Saved data entries
# # # #

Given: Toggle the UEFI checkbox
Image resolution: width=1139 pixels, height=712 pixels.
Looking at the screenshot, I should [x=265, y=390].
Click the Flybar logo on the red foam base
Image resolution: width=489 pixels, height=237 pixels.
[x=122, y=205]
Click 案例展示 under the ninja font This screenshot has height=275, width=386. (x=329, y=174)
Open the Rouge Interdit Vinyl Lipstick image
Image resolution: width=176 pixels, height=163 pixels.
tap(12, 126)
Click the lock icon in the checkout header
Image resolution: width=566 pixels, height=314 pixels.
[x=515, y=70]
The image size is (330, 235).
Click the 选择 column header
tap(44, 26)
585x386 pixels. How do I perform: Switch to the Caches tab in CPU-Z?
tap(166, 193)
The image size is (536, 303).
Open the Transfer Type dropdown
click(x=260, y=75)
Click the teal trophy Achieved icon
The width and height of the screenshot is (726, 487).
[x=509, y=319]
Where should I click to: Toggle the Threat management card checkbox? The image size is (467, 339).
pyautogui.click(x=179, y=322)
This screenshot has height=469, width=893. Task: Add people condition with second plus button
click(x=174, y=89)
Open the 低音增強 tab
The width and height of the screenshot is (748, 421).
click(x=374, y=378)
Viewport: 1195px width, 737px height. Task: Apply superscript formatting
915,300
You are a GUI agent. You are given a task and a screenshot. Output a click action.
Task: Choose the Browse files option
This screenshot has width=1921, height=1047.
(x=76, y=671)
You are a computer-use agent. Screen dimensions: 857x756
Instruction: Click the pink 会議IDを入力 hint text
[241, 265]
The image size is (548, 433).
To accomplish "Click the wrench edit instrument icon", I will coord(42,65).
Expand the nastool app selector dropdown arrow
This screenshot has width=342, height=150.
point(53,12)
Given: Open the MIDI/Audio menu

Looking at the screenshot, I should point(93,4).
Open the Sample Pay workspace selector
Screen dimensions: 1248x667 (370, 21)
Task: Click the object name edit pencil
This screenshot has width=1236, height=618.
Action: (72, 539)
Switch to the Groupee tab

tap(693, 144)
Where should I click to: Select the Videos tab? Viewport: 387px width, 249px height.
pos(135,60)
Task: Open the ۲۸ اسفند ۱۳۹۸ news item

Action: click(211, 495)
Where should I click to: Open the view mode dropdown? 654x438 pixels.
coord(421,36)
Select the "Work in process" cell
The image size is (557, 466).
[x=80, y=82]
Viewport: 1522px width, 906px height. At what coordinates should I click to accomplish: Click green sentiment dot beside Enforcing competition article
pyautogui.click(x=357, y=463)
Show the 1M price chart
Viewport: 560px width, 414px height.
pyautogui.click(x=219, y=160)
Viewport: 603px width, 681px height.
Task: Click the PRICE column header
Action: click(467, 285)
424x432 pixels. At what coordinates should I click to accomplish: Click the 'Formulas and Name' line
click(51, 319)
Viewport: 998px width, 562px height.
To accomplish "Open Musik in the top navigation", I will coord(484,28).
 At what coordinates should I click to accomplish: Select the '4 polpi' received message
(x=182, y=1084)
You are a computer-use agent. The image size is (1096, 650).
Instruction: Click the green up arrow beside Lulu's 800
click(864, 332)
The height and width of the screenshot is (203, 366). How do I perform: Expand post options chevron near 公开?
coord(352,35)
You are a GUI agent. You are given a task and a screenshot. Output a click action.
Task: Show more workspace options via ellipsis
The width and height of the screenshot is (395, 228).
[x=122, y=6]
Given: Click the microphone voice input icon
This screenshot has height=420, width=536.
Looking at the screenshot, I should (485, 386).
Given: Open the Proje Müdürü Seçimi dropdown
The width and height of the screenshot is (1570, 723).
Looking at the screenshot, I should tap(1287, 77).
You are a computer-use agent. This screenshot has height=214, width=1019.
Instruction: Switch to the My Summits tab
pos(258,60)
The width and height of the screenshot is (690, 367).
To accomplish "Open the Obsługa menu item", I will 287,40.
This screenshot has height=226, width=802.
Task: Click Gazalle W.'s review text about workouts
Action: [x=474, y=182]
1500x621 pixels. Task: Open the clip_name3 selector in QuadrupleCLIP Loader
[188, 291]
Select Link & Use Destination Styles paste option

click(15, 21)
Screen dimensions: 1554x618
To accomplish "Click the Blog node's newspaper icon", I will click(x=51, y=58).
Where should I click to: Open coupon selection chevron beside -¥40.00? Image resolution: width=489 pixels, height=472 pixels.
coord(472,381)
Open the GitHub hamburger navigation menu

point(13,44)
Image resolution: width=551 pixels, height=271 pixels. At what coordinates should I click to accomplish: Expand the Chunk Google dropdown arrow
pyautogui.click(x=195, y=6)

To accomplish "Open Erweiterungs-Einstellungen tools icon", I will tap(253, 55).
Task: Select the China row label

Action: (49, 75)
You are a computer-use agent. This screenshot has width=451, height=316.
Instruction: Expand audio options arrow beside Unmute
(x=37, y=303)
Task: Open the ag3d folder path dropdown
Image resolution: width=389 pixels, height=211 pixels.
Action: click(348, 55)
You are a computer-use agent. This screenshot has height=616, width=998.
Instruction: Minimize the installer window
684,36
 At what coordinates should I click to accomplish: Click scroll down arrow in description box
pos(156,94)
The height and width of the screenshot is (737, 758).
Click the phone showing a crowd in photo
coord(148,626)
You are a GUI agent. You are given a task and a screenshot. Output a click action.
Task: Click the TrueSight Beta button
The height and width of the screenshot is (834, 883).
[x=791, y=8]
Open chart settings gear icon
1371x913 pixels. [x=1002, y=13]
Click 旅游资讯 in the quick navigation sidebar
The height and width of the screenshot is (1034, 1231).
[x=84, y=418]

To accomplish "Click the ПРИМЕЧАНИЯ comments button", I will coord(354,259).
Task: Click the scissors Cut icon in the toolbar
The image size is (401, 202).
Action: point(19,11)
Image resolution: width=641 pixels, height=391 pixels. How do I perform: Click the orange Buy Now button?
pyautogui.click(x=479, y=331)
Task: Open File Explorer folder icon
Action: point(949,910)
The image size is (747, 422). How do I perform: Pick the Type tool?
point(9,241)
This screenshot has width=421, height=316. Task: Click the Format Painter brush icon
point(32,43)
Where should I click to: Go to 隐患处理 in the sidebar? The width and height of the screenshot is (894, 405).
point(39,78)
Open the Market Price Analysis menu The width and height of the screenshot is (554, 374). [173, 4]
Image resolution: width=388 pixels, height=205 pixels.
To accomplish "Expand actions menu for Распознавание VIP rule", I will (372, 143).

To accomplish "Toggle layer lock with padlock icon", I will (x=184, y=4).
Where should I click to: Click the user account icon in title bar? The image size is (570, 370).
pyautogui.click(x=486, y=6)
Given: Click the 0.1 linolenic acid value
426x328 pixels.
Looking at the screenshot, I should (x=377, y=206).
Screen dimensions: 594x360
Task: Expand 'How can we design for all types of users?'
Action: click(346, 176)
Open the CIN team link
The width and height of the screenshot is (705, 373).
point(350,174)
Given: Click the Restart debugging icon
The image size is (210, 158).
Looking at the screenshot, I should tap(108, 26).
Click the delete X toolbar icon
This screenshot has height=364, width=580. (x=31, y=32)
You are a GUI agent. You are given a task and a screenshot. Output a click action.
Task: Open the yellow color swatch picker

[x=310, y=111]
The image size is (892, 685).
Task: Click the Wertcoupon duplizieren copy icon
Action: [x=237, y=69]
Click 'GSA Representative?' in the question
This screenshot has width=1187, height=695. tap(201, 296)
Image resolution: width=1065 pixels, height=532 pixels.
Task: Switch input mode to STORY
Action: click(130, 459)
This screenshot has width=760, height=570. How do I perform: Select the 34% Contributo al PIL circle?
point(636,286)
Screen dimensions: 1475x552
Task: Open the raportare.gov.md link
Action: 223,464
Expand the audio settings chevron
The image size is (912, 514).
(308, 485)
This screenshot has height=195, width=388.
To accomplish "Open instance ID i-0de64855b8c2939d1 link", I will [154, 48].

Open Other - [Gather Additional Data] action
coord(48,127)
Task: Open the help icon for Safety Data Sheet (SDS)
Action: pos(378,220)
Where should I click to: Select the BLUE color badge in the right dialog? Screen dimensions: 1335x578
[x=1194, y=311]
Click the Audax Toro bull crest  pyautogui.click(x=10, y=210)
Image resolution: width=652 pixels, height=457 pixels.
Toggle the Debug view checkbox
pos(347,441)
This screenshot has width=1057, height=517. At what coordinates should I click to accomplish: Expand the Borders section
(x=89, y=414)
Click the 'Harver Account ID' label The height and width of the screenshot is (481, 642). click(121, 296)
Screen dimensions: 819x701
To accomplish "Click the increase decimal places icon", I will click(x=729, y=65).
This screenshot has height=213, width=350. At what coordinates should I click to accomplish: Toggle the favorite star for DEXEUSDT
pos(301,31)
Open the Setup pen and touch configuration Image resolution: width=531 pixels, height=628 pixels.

# # # #

● Exercise requirements
Going from the line that contains "Open Other - [Gather Additional Data] action" to the last line of the records, reproduce every line as written.

● Response to this exercise
Open Other - [Gather Additional Data] action
coord(48,127)
Task: Open the help icon for Safety Data Sheet (SDS)
Action: pos(378,220)
Where should I click to: Select the BLUE color badge in the right dialog? Screen dimensions: 1335x578
[x=1194, y=311]
Click the Audax Toro bull crest  pyautogui.click(x=10, y=210)
Image resolution: width=652 pixels, height=457 pixels.
Toggle the Debug view checkbox
pos(347,441)
This screenshot has width=1057, height=517. At what coordinates should I click to accomplish: Expand the Borders section
(x=89, y=414)
Click the 'Harver Account ID' label The height and width of the screenshot is (481, 642). click(121, 296)
Screen dimensions: 819x701
To accomplish "Click the increase decimal places icon", I will click(x=729, y=65).
This screenshot has height=213, width=350. At what coordinates should I click to accomplish: Toggle the favorite star for DEXEUSDT
pos(301,31)
Open the Setup pen and touch configuration Image resolution: width=531 pixels, height=628 pixels.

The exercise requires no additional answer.